Anosognosia and Real Reform for Real Recovery
As the Treatment Advocacy Center States on their website: "Every one of us deserves and benefits from respect, hope, family support, overcoming past trauma and all the other experiences on SAMSHA’s list. However, proposing - among other guidelines - that an "essential, common experience" of recovery is being “person-driven” is uninformed, unrealistic and a grave disservice to the estimated 3.3 million people in America currently living with untreated schizophrenia or severe bipolar disorder.
Individuals with untreated mental illnesses that have psychotic features have, by definition, lost touch with external reality. An estimated half of them don’t even recognize they have a condition from which they need to recover. Large numbers are tragically unable to direct even their own health, hygiene and self-preservation, much less their recovery.
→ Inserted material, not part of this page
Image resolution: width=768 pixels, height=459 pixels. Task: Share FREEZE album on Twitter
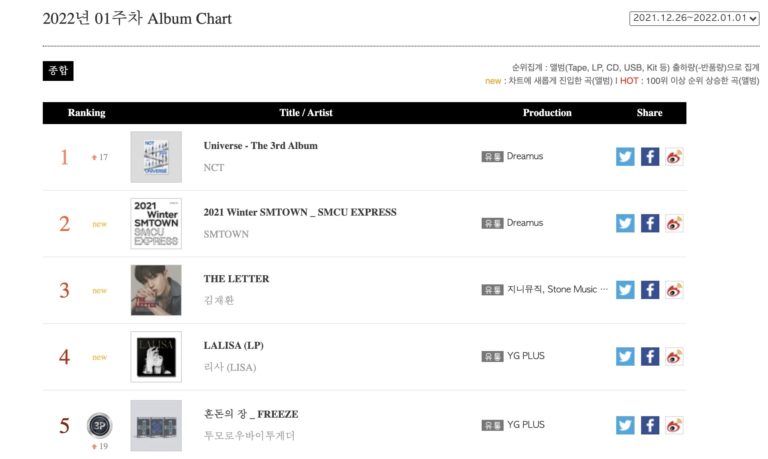625,425
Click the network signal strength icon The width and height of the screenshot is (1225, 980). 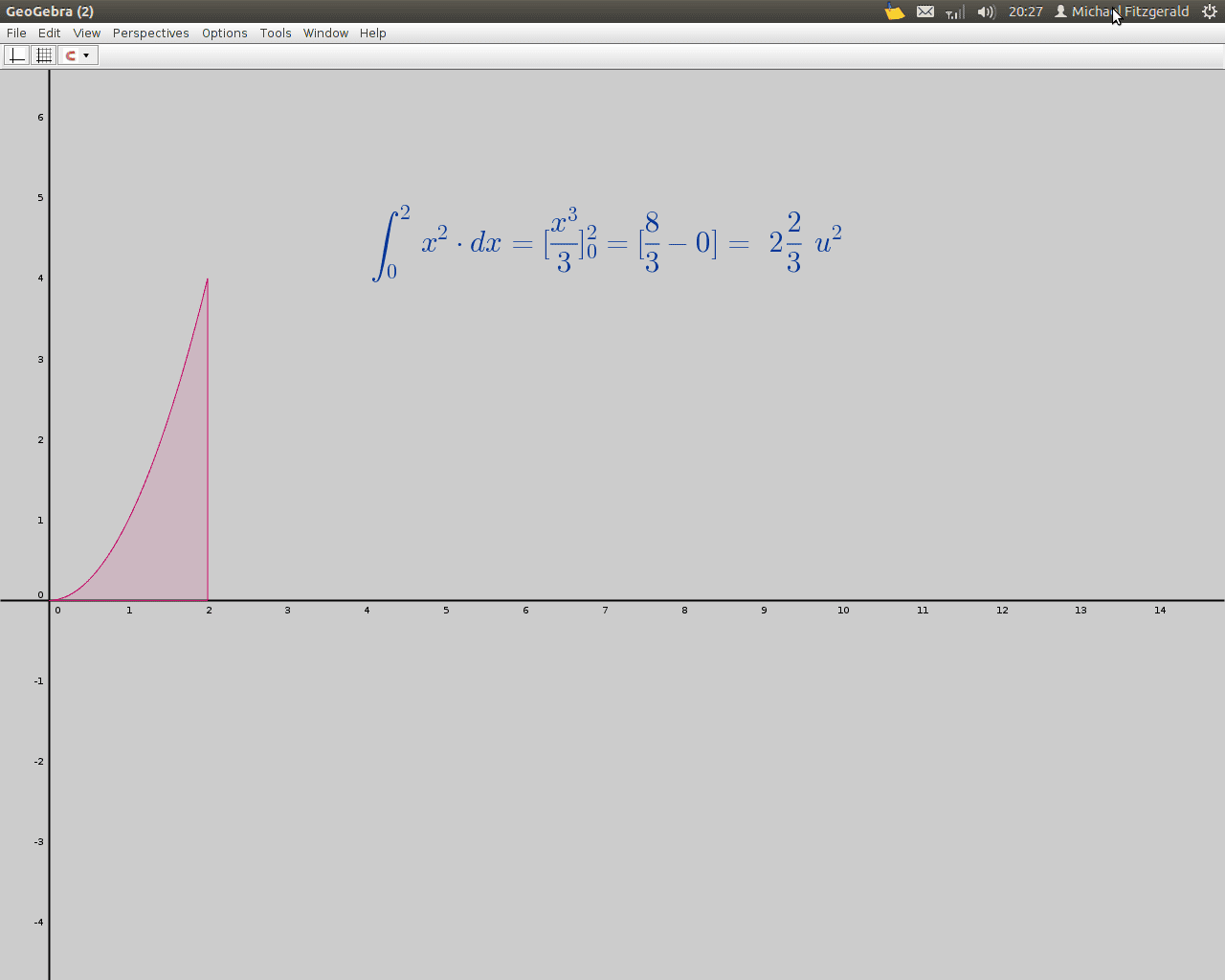click(955, 11)
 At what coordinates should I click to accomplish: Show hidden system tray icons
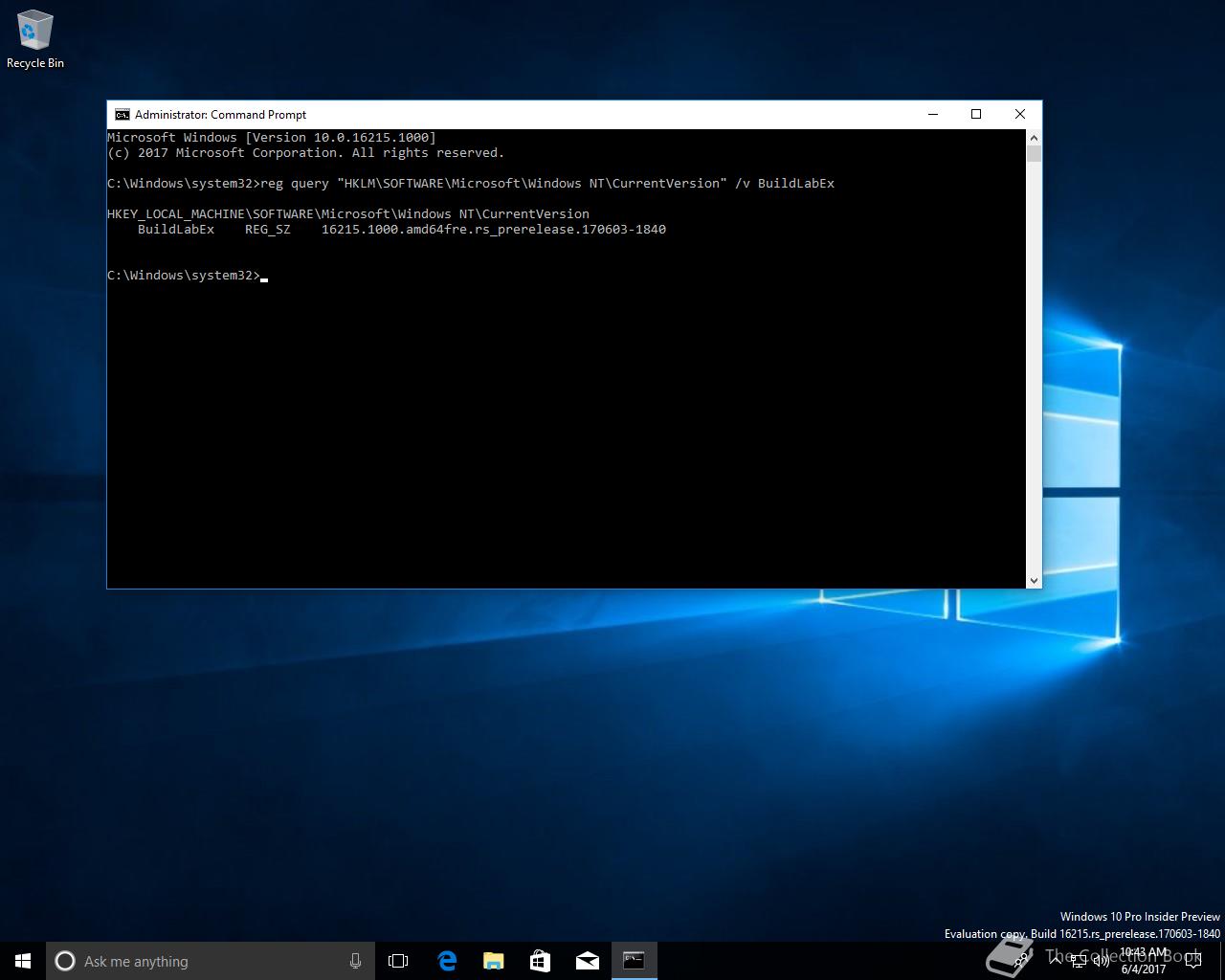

A “recovery support” strategy that ignores these clinical realities is discriminatory and blatantly ignores a population that is both entitled to advocacy and uniquely unable to advocate for itself."
Additionally, anosognosia is a critical, relevant, and prevalent feature of both brain disorders and recovery. Those that are afflicted by this lack of insight are especially vulnerable and unable to access these high ideals for recovery, as no acknowledgment of recovery as necessary can be made by people who suffer from anosognosia. This neurological syndrome must be incorporated in to any holistic list of 'principles of recovery' and addressed in any recovery plan.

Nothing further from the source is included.